* _Text_
▼▼▼

Steve Sweeney is what you would call a good listener. A friendly man, he loves to sit around and hear people tell stories about their lives, their families, and their travels. He’s also pretty good at providing comfort and a shoulder to lean on when people need it.

It’s those qualities that make Sweeney a valuable patient care volunteer with Wilton’s Visiting Nurse & Hospice of Fairfield County. Hospice enables patients with advanced illnesses to live fully until their last moment of life. It helps patients and their families cope with cancer and other terminal conditions in the comfort and privacy of their own homes.

A retired CPA, Sweeney, 63, has lived in Wilton for 29 years with his wife Teresa. He has volunteered with hospice since 2014, lending a willing ear to a number of patients over the years. His current patient is Stanley Epstein of Stamford, a former U.S. Marine. “Stanley is 90 and sharp as a whip,” Sweeney says.

Volunteering for hospice has been a profoundly rewarding experience. “Once you get below the surface, you find so many people have a giant heart,” Sweeney said.

As a patient care volunteer, his job is to visit hospice patients where they live. To Sweeney, the word “visit” is synonymous with “listening.”

“Many people I meet through hospice live in assisted living or other care centers and don’t get a lot of visitors. They are happy to talk to someone who will listen to them. Sometimes they tell me things they wouldn’t tell their families because they don’t want to cause them more pain. They are free to tell me anything — I am there to listen with an open heart,” he said.

▲▲▲

* _List of tasks_
1 - Reproduce word for word the part of the hospice volunteer article between "Steve Sweeney is" and "their own homes.", inclusive.
2 - Turn the paragraph of the hospice volunteer article that begins "A retired CPA, Sweeney, 63," into a bulleted list that keeps its main facts.
3 - Extend the hospice volunteer article with a few more paragraphs, picking up after its last one.

* _Stored data_
▼▼▼

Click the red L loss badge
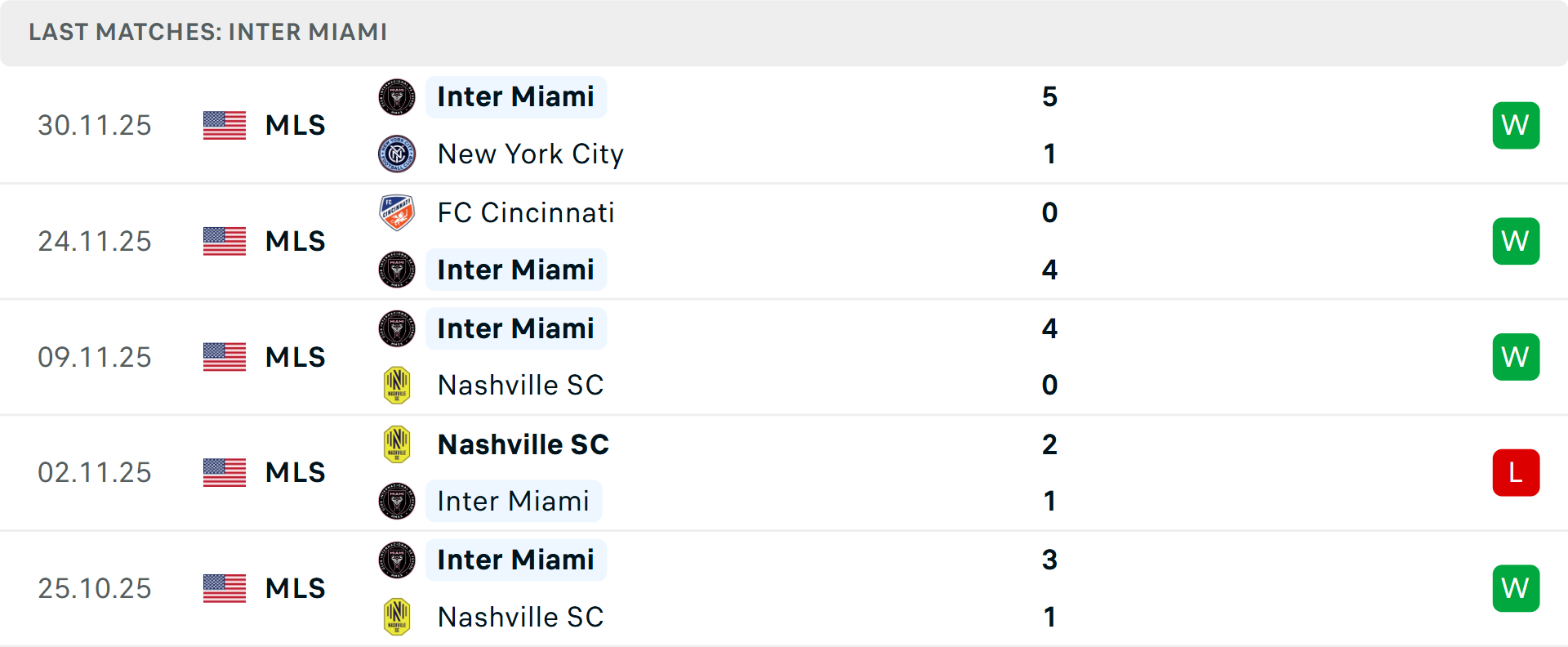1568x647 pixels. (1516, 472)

▲▲▲
▼▼▼

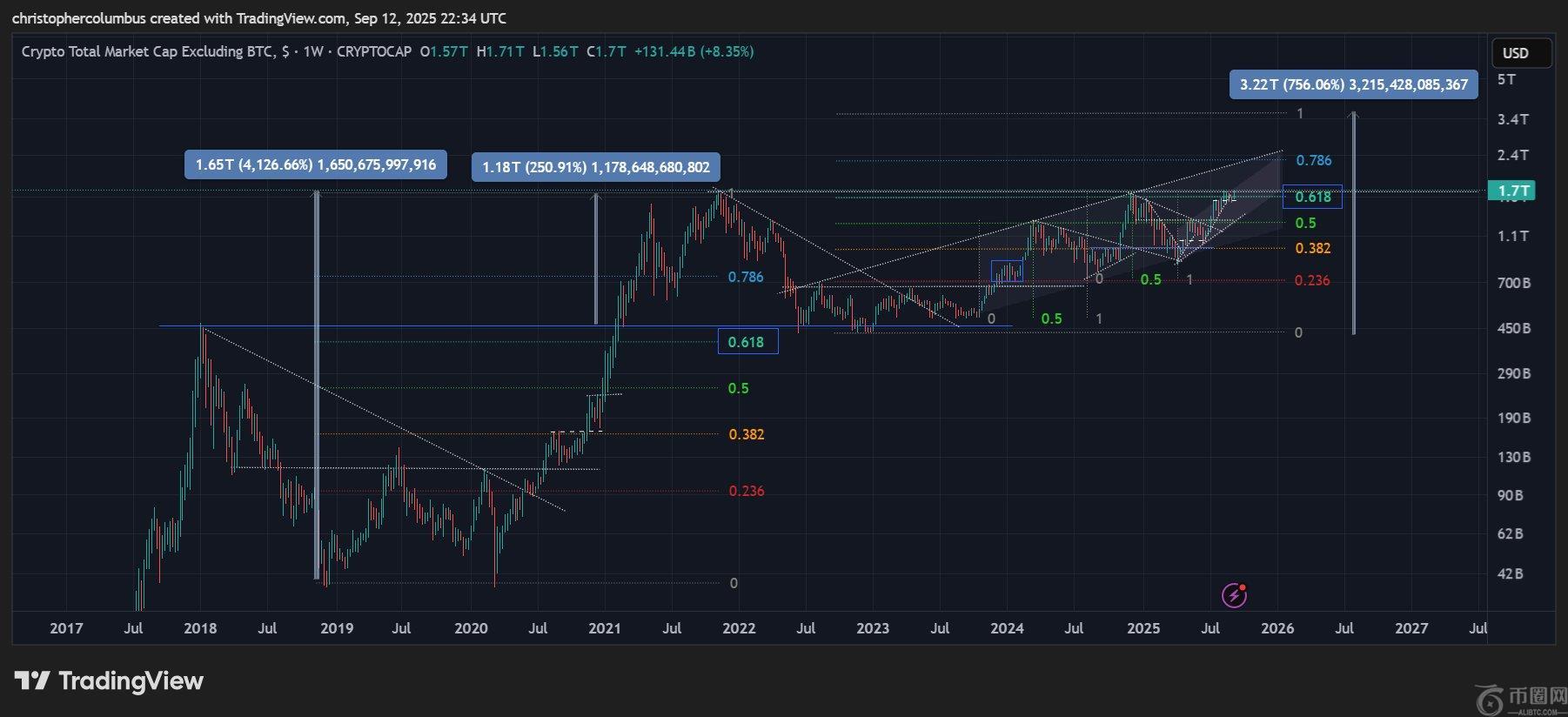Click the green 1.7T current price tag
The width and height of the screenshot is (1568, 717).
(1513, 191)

▲▲▲
▼▼▼

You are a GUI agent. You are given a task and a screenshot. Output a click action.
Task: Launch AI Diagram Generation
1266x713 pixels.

▲▲▲

* _Answers to the problems_
1 -
Steve Sweeney is what you would call a good listener. A friendly man, he loves to sit around and hear people tell stories about their lives, their families, and their travels. He’s also pretty good at providing comfort and a shoulder to lean on when people need it.

It’s those qualities that make Sweeney a valuable patient care volunteer with Wilton’s Visiting Nurse & Hospice of Fairfield County. Hospice enables patients with advanced illnesses to live fully until their last moment of life. It helps patients and their families cope with cancer and other terminal conditions in the comfort and privacy of their own homes.

2 -
- Sweeney, 63, is a retired CPA.
- He has lived in Wilton for 29 years with his wife, Teresa.
- He has volunteered with hospice since 2014, listening to a number of patients over the years.
- His current patient is Stanley Epstein of Stamford, a former U.S. Marine who is 90 and, in Sweeney's words, "sharp as a whip."

3 -
One of Sweeney’s former patients was an 86-year-old male veteran who had led a colorful life. When Sweeney arrived one day to visit, the man was lying on a couch with a hoodie on and seemed depressed. He had recently seen a new doctor at a VA hospital who told him he needed to get his life in order because he didn’t have much longer to live.

The man was discouraged because he was feeling good, despite what the new doctor said. So Sweeney suggested the man not see a new doctor that didn’t know him. He then took a photo of the man and showed it to him. “He said, you know what, I’m still pretty handsome! We had a good laugh about that and he went from feeling depressed to feeling pretty dapper,” Sweeney said.

Another former patient, who was nearing the end, had been a child star in a television show.

“He wasn’t very verbal, so I sat by his bed quietly and played the theme song of his TV show over the phone. The man then piped up and started to talk,” Sweeney said.

Another patient had strong concerns that his son, who he had a bad relationship with, was taking his money. Sweeney asked the man if he would like to check his bank account on the computer, and he did. So, Sweeney got permission from hospice to set up an online account so the man could monitor his bank account. He checked it and discovered all his money was there and hadn’t been touched. “He was relieved,” said Sweeney. “He said imagine if I had approached my son on all this. I would have reburned the bridges.”

Sweeney didn’t start out volunteering for hospice, it developed over time. Several years ago, one of his co-workers developed a terminal illness, and Sweeney visited him once a week until he died. “I found this to be a great way to connect with him and hear stories about his life,” Sweeney said.

Several years later, another colleague got a terminal illness and Sweeney did the same thing, visiting him on a regular basis. “I felt I was getting more out of it then I was giving. Since I enjoyed these experiences so much, my wife suggested I volunteer with hospice. They gave me training, and I have been doing it ever since,” he said.

In addition to hospice, Sweeney is a volunteer for the advisory board of St. Peter’s Elementary School in Danbury, where he helps with its budget and financials, and occasionally reads books to the kindergarten class.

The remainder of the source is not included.